One of the great ironies in the hedge fund industry is the propensity for many investors to favor relative returns over absolute returns. This is particularly true among retail investors who, by and large, would prefer to lose money along with everyone else than to make less than everyone else. What else could explain the complacency with which investors accept -40% market returns while crying foul at the hedge funds that “under perform” in a bull market.
Research into happiness has dispelled the notion that utility is derived from some absolute level of wealth. Instead, it appears that utility is relative, not absolute – hence the paradox of the retail investor who is petrified of under performing his neighbours, but sanguine about losing his shirt alongside them.
More than some esoteric argument, the phenomenon of relative wealth may actually account for the overwhelming amount of empirical evidence than seems to refute the hallowed Capital Asset Pricing Model. In a paper released last month based on his new book “Finding Alpha“, author Erik Falkenstein argues that:
“The standard assumption that relevant volatility is absolute wealth may be a good normative theory, but a relative wealth orientation generates a more accurate positive theory, and its assumption is generally considered more accurate by those doing research on the essence of subjective well-being..The relative status utility function generates a more accurate description of the world..”
Falkenstein delivers a litany of empirical evidence suggesting that risk and reward are negatively correlated across many asset classes, not positively correlated as the CAPM proposes.
He begins by citing his own 1994 Ph.D. thesis showing how mutual funds with higher idiosyncratic risk actually have a lower annual excess return than those with low idiosyncratic risk.
He then cites research proving that portfolios of high-beta stocks have a lower Sharpe ratio than portfolios of low-beta stocks. In other words, the Security Market Line is downward sloped, not upward sloped (see related post). He shows a similarly negative relationship between risk and return of call options.
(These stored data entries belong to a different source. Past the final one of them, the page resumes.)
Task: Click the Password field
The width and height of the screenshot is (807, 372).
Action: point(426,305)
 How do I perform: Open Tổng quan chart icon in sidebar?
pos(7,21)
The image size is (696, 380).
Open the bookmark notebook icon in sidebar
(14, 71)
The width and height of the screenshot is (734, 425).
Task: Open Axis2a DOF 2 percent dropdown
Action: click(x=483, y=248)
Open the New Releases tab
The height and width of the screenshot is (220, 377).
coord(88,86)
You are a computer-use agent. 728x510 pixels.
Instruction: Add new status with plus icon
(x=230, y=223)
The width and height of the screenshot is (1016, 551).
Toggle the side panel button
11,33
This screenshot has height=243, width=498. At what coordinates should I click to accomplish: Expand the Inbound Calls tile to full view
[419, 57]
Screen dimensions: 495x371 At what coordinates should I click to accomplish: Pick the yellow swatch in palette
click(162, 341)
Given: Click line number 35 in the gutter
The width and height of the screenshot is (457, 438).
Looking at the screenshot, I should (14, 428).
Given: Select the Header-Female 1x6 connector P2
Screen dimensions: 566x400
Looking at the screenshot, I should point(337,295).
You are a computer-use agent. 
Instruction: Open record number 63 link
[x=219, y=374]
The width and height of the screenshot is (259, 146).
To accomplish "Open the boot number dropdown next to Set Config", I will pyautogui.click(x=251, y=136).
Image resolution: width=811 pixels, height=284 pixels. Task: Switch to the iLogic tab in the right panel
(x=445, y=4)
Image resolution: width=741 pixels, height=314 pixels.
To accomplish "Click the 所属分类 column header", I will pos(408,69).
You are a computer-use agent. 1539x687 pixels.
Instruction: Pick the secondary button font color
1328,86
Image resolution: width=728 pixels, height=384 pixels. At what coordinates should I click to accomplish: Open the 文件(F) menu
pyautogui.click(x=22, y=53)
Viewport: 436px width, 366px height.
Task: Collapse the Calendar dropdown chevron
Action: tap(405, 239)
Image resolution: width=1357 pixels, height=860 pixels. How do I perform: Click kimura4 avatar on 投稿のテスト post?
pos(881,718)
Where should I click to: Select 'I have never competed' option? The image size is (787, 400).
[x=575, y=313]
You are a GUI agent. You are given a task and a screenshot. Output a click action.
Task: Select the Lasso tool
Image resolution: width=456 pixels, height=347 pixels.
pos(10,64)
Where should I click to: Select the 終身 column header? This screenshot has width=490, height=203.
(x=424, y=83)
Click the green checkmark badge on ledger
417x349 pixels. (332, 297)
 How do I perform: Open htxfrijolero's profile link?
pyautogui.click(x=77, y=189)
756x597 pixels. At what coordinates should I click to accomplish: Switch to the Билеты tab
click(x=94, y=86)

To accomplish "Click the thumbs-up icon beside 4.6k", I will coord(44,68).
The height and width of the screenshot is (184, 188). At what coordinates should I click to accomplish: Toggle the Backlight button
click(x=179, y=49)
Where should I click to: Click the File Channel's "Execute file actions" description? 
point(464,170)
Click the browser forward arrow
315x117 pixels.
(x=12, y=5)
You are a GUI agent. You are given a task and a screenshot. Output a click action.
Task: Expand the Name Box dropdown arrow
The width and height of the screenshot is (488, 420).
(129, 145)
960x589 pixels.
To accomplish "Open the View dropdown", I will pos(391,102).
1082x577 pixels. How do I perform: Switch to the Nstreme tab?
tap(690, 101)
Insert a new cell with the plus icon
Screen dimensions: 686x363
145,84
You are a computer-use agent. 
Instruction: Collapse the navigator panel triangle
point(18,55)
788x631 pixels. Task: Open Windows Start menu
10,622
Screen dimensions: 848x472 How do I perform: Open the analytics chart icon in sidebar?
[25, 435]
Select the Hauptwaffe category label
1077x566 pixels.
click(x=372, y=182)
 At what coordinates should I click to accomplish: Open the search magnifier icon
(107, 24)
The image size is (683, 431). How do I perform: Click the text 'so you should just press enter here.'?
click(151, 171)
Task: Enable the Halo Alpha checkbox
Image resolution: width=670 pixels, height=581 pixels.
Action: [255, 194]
But the most interesting part of this paper is Falkenstein’s exploration of non-traditional asset classes. For example, he cites the private equity industry as further proof that the risk and reward are negatively correlated. Research cited in the chart below show that (high risk) privately-owned businesses produce returns that are pretty much the same as a (low risk) diversified public equity portfolio:
As Falkensetin observes:
“Given an investor can invest in a diversified, and liquid equity portfolio, it is puzzling why households willingly invest substantial amounts in an asset with an equivalent return, but much higher volatility, including a positive correlation with the market…Entrepreneurs appear to be taking extra risk, for no extra return.”
The list of so-called CAPM “anomalies” continues with evidence that leveraged companies have lower returns and how the success (until recently) of the carry trade is further proof that risk and reward are not significantly correlated after all.
Even the equity premium in different countries seems to refute the CAPM. As the chart below from the paper shows, there is little relationship between the equity premia and returns in 17 countries:
One of the more “alternative” examples of a CAPM transgression presented by Falkenstein is from Hollywood. He cites research showing that “R” rated movies generated the same average gross returns than “G” rated movies, but with a risk that was nearly 20 time higher.
In other words:
“It seems studio executives are generally betting on the next Titanic, because the very highest grossing movies are R rated.”
Horse betting (where 1-10 odds produce higher returns than 100-1 odds over the long run) and lotteries (which have a -47% return per dollar played) are further proof that “investors” are willing to accept lower long-term returns in exchange for the opportunity to hit the jackpot. (ed: So much for my plan to start a hedge fund that invests in lottery tickets). As Falkenstein observes:
“People who buy lottery tickets seem to prefer those lotteries that offer the worst odds, but the greatest payout.”
In an effort to put these anomalies into formula, Falkenstein presents a simple example showing that absolute risk aversion may be asymmetrical, but that relative risk aversion can still be symmetrical.
For the hedge fund (“absolute return”) industry, the message is familiar: investors may be more concerned about the political and reputational risk of underperformed their peers than they are about the absolute risk to their portfolios – or, as Falkenstein puts it:
“Risk is simply allocating an “unusual” amount of wealth to any asset that would generate a significant deviation from the market portfolio.”